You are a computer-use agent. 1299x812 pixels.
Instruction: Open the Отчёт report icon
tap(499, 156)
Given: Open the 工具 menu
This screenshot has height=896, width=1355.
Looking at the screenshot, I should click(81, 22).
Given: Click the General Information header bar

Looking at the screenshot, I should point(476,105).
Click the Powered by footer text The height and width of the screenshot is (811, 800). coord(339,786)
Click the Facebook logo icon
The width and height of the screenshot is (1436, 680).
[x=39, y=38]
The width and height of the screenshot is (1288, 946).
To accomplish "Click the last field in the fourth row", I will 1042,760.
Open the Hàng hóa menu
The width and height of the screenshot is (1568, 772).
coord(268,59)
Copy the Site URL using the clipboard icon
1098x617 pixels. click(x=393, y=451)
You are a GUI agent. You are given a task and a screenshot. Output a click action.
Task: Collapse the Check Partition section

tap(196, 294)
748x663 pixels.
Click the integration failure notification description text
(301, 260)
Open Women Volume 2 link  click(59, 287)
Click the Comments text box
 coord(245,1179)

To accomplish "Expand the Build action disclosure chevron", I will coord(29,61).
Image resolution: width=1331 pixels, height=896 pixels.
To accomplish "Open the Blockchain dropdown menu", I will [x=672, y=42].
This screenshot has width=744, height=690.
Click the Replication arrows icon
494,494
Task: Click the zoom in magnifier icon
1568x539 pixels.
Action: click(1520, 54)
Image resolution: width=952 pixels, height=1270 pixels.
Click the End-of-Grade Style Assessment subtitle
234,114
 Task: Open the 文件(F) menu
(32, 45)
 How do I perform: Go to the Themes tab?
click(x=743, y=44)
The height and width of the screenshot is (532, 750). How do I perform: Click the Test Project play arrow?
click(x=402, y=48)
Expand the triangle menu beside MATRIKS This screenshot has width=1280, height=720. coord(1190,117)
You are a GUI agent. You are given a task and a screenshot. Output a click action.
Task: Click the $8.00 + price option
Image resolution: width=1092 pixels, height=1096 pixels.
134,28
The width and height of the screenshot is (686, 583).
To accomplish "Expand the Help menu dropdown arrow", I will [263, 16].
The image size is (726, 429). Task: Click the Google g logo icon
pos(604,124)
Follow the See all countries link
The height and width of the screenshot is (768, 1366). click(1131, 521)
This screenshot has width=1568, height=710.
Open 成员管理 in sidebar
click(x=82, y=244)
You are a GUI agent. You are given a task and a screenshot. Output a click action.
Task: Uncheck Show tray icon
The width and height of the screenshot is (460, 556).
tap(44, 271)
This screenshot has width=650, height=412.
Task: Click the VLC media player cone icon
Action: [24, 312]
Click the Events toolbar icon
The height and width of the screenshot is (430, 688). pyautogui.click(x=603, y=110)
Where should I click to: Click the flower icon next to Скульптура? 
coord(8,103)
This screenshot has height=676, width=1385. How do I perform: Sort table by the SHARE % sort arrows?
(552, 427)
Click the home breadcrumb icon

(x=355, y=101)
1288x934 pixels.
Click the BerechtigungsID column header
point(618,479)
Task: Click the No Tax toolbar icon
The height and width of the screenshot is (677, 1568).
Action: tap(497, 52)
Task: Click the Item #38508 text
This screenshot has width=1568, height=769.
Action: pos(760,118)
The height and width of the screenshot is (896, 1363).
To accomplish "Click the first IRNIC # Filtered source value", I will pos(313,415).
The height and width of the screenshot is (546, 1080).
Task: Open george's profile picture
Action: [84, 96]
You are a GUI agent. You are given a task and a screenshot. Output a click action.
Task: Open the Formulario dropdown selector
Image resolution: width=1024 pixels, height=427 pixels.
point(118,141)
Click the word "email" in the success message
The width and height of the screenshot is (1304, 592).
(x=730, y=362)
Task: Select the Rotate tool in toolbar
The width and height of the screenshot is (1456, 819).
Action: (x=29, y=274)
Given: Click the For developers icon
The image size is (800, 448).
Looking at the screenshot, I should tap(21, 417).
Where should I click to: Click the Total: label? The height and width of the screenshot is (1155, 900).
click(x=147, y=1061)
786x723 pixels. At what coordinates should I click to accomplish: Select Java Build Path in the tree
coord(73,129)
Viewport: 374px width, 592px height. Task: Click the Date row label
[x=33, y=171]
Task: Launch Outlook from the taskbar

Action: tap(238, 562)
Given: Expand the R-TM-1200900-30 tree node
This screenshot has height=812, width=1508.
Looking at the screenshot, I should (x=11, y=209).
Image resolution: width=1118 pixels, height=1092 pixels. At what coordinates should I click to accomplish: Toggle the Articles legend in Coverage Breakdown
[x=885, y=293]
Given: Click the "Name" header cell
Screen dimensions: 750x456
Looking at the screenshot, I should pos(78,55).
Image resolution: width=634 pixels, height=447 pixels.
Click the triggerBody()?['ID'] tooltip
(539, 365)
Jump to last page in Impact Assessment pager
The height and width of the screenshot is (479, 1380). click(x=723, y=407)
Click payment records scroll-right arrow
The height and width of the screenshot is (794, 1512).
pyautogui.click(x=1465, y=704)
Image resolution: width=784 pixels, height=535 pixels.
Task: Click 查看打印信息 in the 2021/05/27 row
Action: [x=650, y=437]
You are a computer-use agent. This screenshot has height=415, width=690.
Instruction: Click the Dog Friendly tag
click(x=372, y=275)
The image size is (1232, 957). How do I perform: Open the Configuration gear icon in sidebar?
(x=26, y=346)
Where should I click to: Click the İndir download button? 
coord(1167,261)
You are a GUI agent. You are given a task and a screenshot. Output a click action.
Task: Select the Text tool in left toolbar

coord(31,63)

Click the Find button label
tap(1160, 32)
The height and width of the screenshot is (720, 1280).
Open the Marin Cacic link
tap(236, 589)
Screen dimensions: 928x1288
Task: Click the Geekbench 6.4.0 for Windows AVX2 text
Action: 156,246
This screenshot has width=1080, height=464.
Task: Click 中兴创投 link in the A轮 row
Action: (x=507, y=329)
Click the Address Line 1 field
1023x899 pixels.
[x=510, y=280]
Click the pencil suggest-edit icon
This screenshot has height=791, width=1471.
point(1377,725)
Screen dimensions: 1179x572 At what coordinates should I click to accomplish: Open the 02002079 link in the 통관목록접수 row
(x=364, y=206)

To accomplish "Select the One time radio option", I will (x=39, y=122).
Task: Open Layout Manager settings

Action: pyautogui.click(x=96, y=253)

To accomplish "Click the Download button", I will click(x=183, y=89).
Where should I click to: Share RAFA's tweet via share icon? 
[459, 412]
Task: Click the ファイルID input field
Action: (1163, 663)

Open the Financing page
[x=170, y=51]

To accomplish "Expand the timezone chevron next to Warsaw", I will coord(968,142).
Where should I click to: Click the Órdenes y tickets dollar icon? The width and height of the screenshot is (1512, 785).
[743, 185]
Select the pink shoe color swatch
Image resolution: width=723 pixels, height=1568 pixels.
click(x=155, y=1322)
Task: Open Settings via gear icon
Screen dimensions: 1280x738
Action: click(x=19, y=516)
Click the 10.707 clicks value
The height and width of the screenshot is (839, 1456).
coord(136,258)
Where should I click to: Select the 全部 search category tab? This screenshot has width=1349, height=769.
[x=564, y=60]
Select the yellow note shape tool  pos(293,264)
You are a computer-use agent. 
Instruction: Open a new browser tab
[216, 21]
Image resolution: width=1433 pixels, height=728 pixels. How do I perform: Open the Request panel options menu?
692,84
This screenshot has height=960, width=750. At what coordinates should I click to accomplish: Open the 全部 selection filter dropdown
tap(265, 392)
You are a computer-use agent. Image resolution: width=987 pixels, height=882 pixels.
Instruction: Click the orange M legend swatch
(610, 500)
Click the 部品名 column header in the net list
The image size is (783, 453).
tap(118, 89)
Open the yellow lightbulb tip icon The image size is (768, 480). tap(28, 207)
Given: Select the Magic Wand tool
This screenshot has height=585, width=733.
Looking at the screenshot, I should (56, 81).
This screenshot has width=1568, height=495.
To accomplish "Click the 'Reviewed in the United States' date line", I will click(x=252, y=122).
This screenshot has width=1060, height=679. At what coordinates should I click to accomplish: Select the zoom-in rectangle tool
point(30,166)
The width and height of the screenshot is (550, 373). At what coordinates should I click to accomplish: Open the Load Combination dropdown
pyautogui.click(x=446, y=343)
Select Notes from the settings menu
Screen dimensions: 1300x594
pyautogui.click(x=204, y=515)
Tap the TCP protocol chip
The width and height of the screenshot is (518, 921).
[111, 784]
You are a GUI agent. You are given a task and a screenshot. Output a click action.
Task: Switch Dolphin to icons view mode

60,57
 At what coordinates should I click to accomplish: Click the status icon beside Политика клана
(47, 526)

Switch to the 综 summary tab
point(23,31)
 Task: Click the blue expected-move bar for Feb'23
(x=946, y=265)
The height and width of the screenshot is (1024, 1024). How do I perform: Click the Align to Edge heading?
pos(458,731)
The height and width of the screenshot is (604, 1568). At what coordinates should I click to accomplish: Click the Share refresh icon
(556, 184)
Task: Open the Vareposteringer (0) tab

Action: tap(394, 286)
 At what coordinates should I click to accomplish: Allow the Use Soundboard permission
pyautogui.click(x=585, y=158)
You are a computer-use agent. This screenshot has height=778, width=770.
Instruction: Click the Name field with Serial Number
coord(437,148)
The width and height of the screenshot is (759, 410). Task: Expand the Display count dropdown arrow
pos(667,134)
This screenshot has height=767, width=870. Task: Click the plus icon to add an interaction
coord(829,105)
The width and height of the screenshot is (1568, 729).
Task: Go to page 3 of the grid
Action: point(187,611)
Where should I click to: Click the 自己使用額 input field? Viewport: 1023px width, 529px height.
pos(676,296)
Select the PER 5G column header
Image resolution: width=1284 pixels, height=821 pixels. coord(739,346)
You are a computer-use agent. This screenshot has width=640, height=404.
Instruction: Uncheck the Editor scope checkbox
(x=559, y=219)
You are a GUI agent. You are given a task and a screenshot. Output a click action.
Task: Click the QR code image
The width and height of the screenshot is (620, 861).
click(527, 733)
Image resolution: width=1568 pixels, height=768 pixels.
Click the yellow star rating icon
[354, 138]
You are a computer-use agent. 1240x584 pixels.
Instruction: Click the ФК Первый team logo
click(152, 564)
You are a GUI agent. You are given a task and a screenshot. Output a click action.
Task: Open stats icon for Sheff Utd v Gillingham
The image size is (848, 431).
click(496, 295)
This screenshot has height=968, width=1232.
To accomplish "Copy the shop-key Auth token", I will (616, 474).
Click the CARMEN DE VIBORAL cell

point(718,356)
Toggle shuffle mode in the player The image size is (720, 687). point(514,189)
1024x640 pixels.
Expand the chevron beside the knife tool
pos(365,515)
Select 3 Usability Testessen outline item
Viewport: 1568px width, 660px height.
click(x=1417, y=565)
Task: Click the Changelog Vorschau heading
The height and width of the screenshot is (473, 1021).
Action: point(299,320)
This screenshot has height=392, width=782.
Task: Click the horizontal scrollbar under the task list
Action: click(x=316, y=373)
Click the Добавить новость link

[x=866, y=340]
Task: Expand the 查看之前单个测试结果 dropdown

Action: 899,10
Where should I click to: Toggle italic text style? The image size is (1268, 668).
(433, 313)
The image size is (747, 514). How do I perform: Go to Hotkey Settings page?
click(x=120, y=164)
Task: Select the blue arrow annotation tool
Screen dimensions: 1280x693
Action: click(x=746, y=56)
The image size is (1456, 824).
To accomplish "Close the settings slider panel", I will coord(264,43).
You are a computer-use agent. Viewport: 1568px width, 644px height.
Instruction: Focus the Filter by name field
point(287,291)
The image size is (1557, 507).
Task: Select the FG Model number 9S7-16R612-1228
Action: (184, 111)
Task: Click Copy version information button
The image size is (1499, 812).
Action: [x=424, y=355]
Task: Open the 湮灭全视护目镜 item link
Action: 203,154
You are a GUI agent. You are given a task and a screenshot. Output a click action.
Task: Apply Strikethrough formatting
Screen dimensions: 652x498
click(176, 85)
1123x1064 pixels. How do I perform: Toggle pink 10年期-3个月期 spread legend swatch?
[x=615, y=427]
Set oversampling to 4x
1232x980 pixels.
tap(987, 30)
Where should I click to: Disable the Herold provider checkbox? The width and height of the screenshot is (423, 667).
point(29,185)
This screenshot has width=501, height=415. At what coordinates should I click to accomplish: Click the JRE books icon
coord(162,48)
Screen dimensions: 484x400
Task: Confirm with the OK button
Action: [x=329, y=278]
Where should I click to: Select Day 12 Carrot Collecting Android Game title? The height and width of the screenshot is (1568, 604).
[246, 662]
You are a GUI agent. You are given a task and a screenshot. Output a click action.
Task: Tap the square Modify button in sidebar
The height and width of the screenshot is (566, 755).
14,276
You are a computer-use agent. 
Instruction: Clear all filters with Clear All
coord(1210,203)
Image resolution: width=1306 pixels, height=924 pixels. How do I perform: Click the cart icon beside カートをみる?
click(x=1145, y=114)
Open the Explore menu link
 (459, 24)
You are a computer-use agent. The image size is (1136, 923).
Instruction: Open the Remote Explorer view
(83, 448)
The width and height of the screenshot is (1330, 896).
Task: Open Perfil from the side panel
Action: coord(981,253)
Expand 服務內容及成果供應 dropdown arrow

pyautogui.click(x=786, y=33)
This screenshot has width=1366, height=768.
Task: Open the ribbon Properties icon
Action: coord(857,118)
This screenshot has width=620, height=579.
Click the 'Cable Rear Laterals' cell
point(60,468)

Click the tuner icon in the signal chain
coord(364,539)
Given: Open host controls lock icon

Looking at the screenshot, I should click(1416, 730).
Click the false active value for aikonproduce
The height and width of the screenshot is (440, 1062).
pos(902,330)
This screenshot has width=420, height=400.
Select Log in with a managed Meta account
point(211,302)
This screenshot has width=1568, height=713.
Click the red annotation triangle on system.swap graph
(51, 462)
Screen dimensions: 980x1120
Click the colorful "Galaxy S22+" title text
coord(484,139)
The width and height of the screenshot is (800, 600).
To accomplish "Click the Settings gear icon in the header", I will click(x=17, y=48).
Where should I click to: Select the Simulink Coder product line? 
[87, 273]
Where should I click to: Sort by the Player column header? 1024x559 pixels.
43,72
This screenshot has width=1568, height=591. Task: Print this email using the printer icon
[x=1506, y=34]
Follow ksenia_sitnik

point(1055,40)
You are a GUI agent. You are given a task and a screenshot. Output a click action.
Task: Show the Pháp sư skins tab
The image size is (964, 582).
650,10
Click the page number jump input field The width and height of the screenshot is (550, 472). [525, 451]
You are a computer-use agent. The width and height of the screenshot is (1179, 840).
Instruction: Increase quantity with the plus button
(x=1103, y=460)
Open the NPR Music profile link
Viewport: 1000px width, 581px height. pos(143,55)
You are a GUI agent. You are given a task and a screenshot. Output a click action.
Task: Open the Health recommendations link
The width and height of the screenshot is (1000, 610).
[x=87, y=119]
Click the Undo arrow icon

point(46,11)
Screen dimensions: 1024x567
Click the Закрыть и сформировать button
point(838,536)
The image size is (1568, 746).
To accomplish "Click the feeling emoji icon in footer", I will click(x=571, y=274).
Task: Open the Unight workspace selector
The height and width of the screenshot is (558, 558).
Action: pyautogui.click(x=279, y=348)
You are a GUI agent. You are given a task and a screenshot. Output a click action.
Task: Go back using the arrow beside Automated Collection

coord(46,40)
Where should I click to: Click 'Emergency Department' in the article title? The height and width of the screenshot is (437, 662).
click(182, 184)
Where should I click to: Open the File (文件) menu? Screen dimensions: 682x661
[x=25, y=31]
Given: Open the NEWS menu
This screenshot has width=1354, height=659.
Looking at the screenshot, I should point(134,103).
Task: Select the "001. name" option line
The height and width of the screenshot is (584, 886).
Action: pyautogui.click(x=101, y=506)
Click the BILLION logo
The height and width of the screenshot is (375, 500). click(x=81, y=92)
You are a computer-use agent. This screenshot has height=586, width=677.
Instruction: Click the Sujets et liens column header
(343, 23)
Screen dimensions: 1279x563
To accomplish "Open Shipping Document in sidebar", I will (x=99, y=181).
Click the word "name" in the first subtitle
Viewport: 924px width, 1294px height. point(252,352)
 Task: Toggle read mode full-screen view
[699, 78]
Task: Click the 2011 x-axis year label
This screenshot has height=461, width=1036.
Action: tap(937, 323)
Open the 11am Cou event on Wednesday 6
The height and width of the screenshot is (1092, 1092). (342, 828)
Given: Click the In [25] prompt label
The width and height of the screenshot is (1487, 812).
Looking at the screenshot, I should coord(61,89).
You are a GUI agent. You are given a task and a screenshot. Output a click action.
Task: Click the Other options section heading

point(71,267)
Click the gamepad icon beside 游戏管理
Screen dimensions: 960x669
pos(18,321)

--------------------------------

What you will do - Report the lines above that have the word "Show" in them.

Exercise output -
Task: Uncheck Show tray icon
Task: Show the Pháp sư skins tab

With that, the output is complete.